Alison Pryor, senior attorney for the Ways and Means Committee, laid out the severance tax basics for minerals other than oil and gas.
Overall, Louisiana collected $302 million in severance taxes on all minerals and other natural resources, including oil and gas, in fiscal year 2021, which is projected to increase to $428 million in fiscal year 2022 and to $420 million in fiscal year 2023.
Pryor explained the specific rates for numerous natural resources, from trees and timber to lignite, coal, salt, stone, sulphur and other minerals.
“There is a dedication back to locals of a portion of minerals that are severed,” she said, though she did not provide the specific amount. “There’s a maximum amount that can be given back to the locals, but that’s the only portion that is given back.”
Greg Upton, with the Center for Energy Studies at LSU, offered lawmakers a history of oil and gas tax revenues, as well as an overview of how those taxes are structured.
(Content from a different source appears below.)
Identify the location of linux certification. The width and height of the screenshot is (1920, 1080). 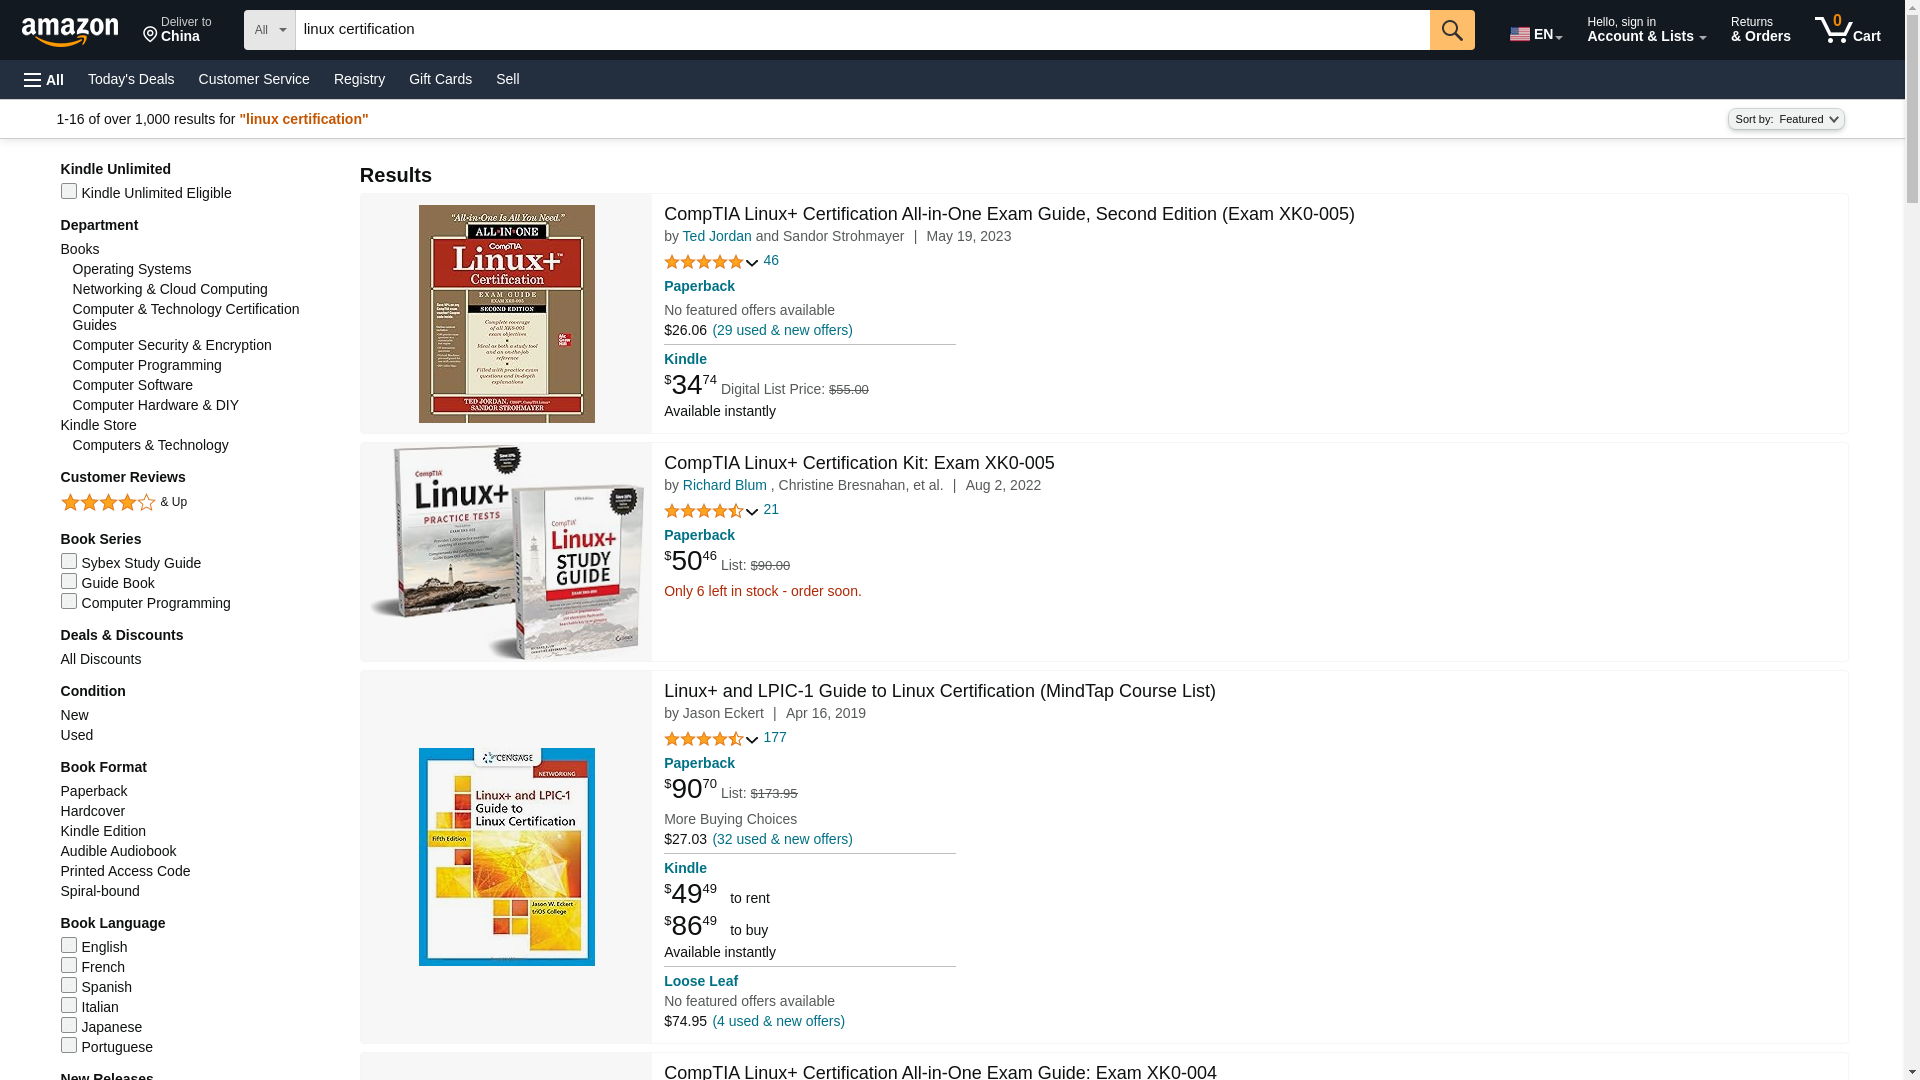
(1452, 29).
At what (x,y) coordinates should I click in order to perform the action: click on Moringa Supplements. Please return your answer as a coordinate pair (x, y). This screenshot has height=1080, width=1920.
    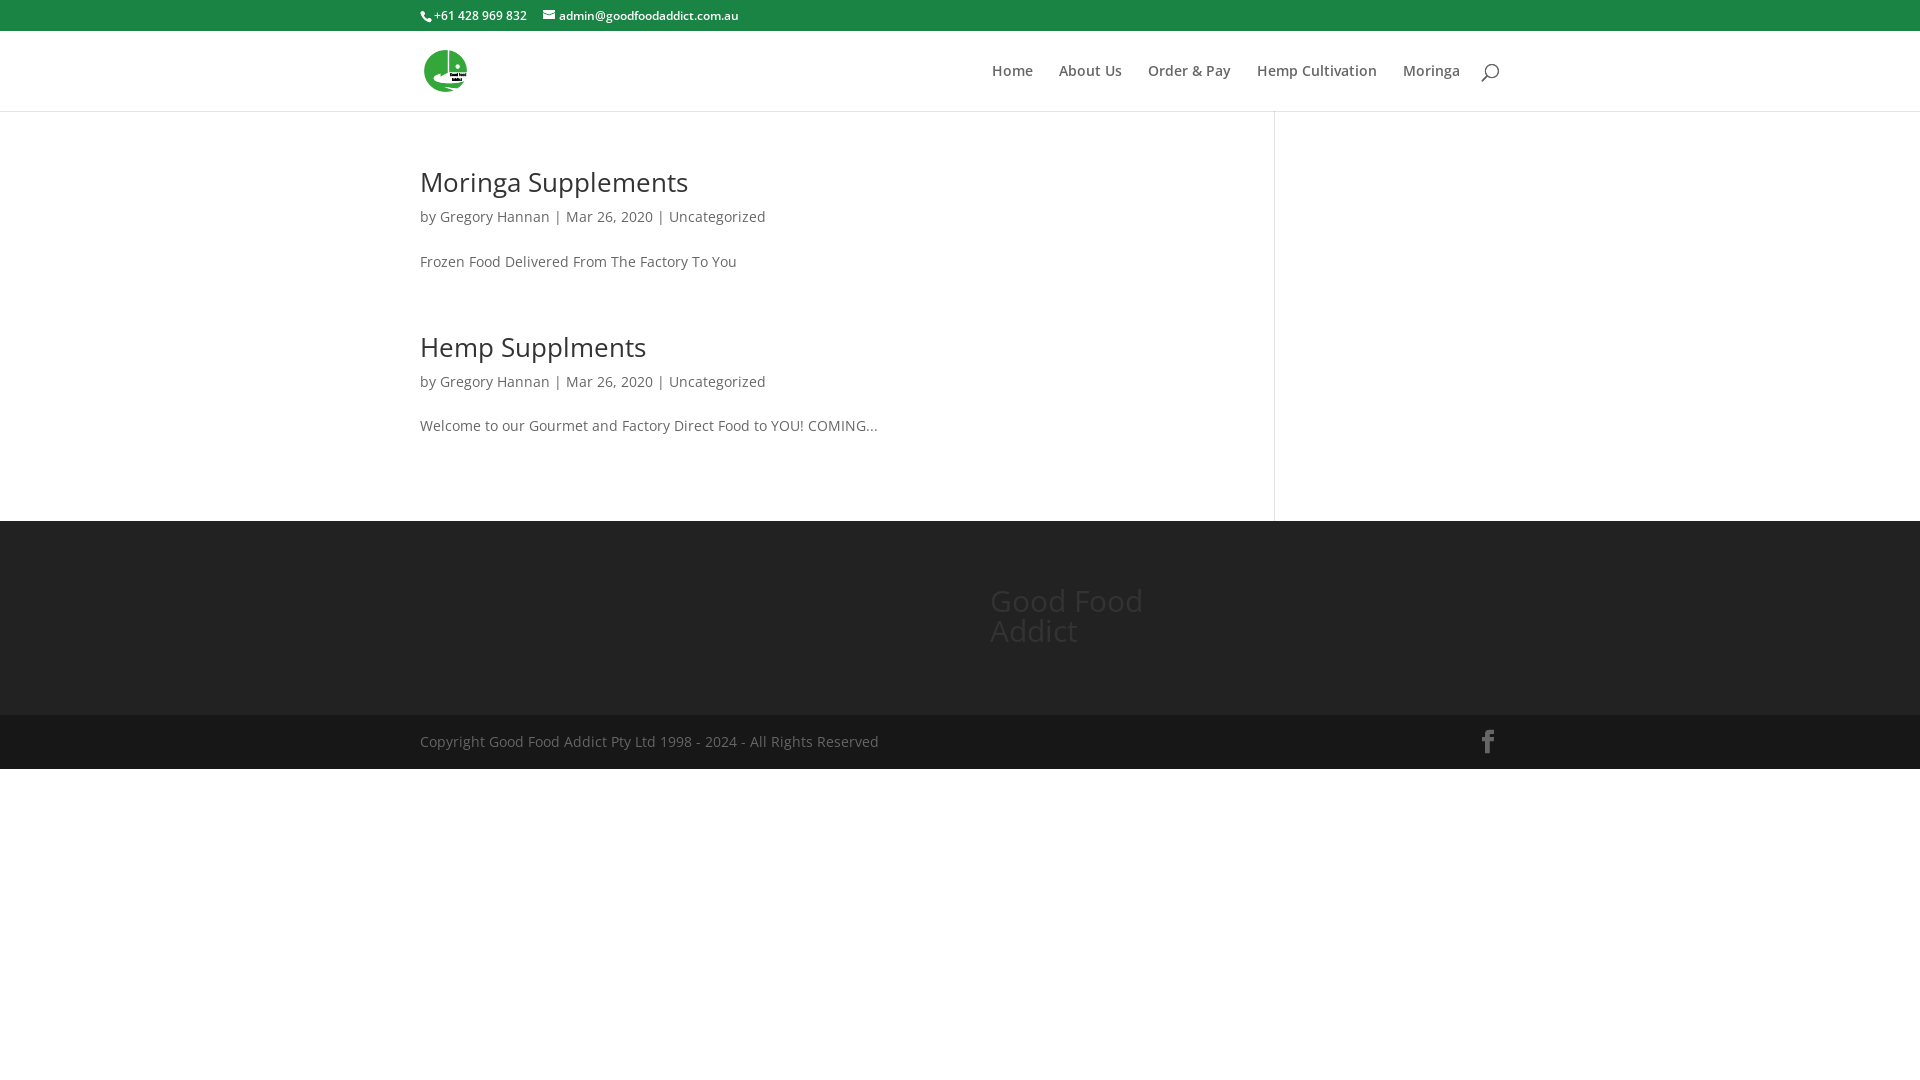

Upton presented data that shows the mineral revenues — severance, royalties, bonuses and rental payments — have declined from more than half of the state’s total revenues in the 1960s to about 4.5% in fiscal year 2022, when the state collected about $700 million.
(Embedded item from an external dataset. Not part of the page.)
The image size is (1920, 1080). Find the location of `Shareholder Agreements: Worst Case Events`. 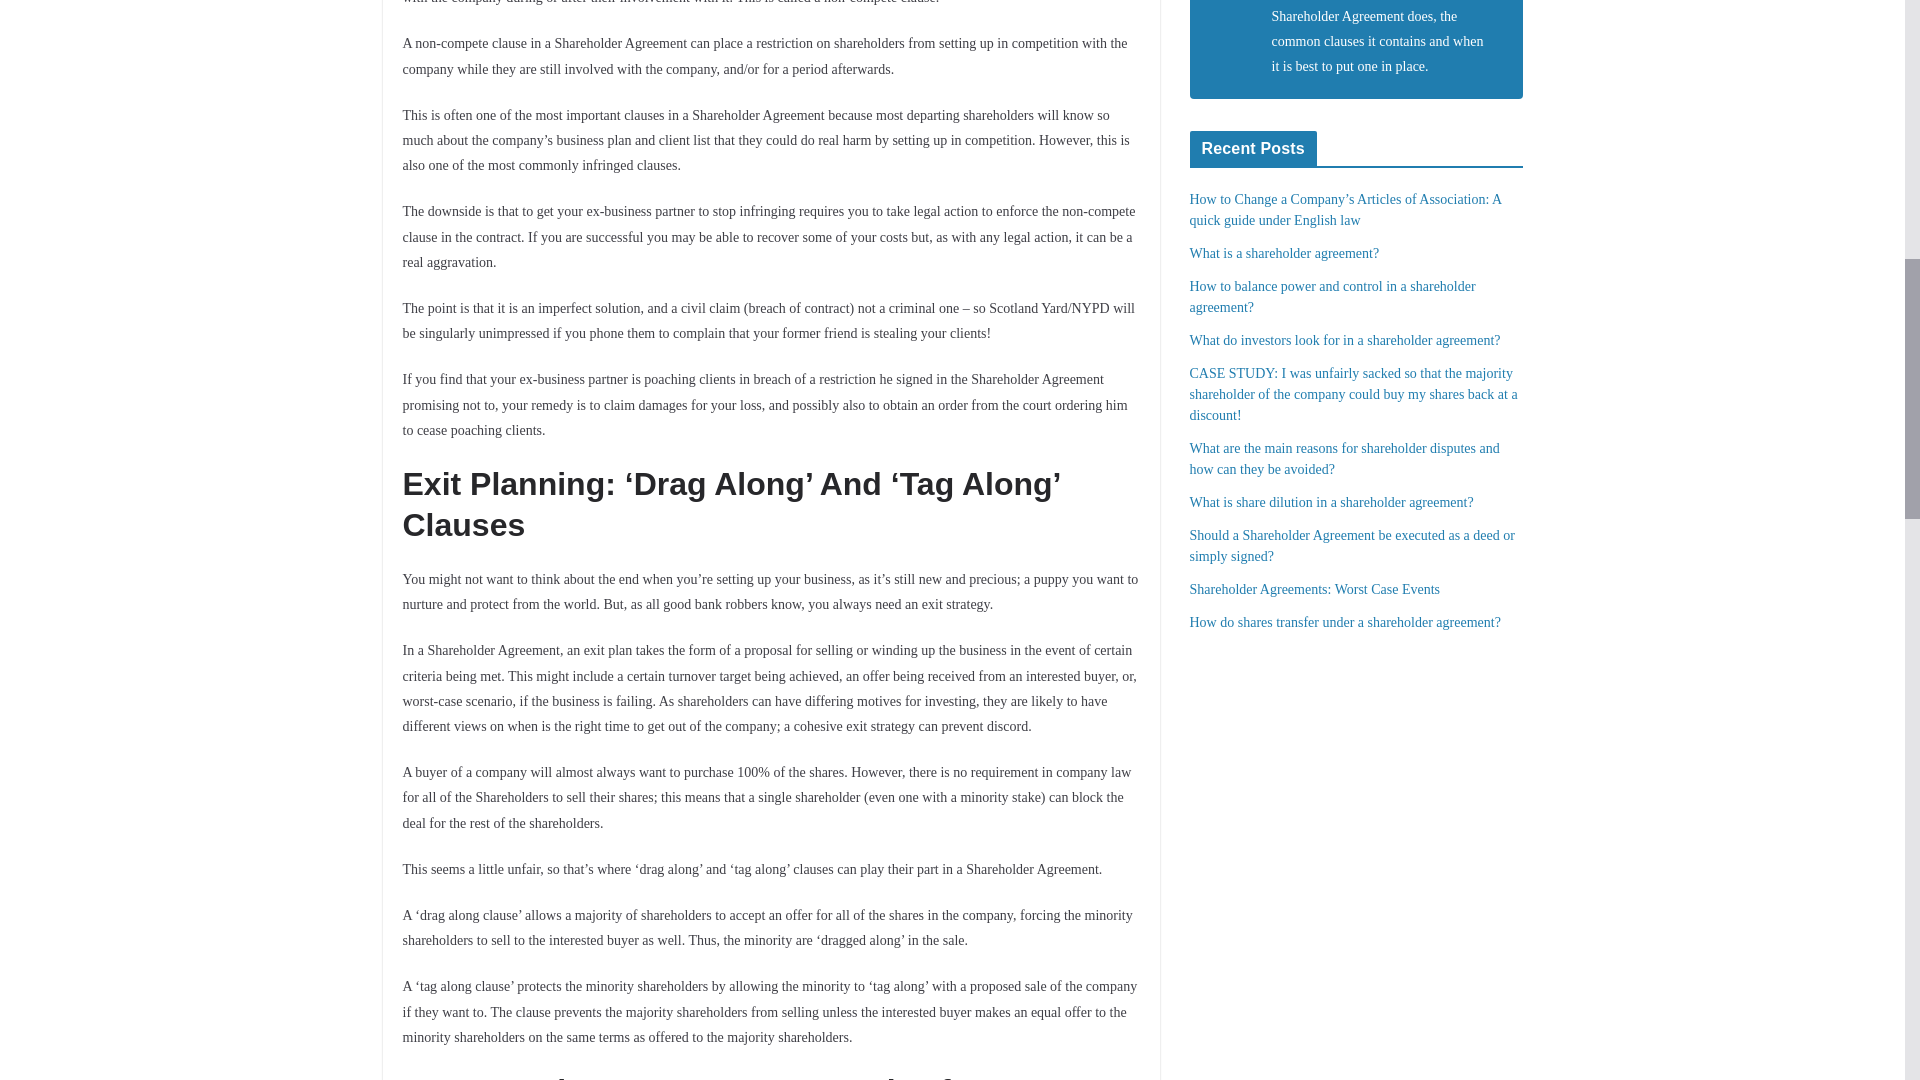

Other oil and gas producing states have followed a similar trend, Upton said.
The decline is due in part to more oil production moving offshore into federal waters, though the Haynesville Shale formation in northwest Louisiana has increased natural gas production in recent years, he said.
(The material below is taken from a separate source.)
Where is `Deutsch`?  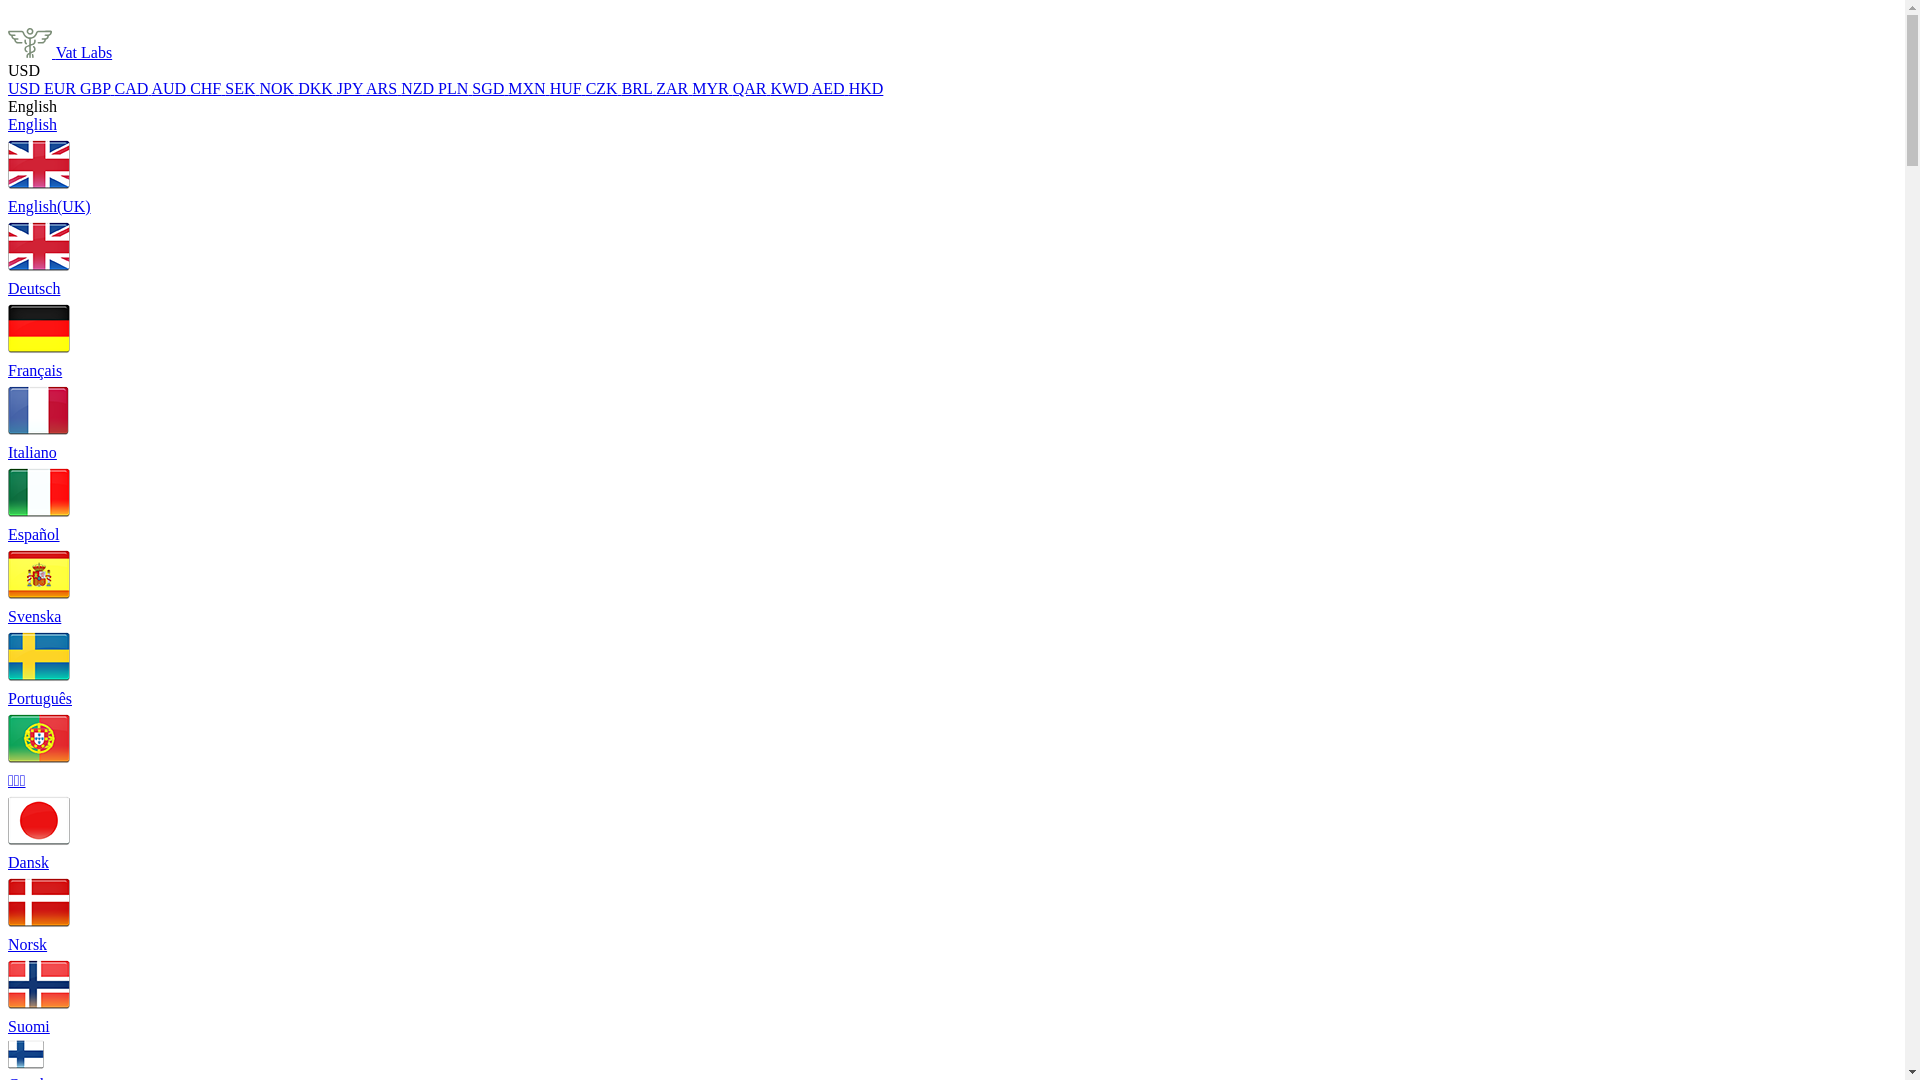
Deutsch is located at coordinates (952, 321).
Louisiana taxes oil at the highest rate in the nation at 12.5%, while its natural gas tax of 4% is relatively low compared to other states. Upton explained the reasoning behind the difference, and how a two-year, 100% exemption for horizontal drilling has impacted revenues.
“Over half of the potential severance taxes that could be received are exempt for natural gas because of that horizontal drilling exemption, while that’s only about 16% for oil,” he said.
A five-year average of severance tax revenues in Louisiana for 2017-21 totaled $391 million, with $253 million from oil, and about $138 million from gas. Of those revenues, the exemptions resulted in a loss of $51 million for oil, and $163 million for natural gas, the data shows.
Department of Transportation and Development Deputy Secretary Eric Kalivoda also presented information on the state’s fuels and vehicle registration taxes, which goes to the Louisiana’s Transportation Trust Fund.
Louisiana taxes gasoline, diesel and other special fuels at 16 cents per gallon, and 4 cents per gallon for aviation fuel. That includes a 4 cents per gallon tax for a Transportation Infrastructure Model for Economic Development program with specific dedications, he said.
In 2021, TTF collections excluding the TIMED tax totaled nearly $610 million, which is projected to increase to $616 million for fiscal year 2022, then decrease to more than $609 million for fiscal year 2023.
DOTD is also expected to begin collecting a portion of the vehicle sales tax in fiscal year 2023 that’s expected to be $161 million that year, then increase to $325 million the following year, Kalivoda said.
DOTD’s total budget for fiscal year 2023 is $1.1 billion.
Other presentations included an overview of the marijuana and controlled dangerous substance tax, consumable hemp products tax, and property taxes. Lawmakers are expected to continue regular hearings on the state’s tax structure in preparation for possible changes in the next legislative session, which begins in April.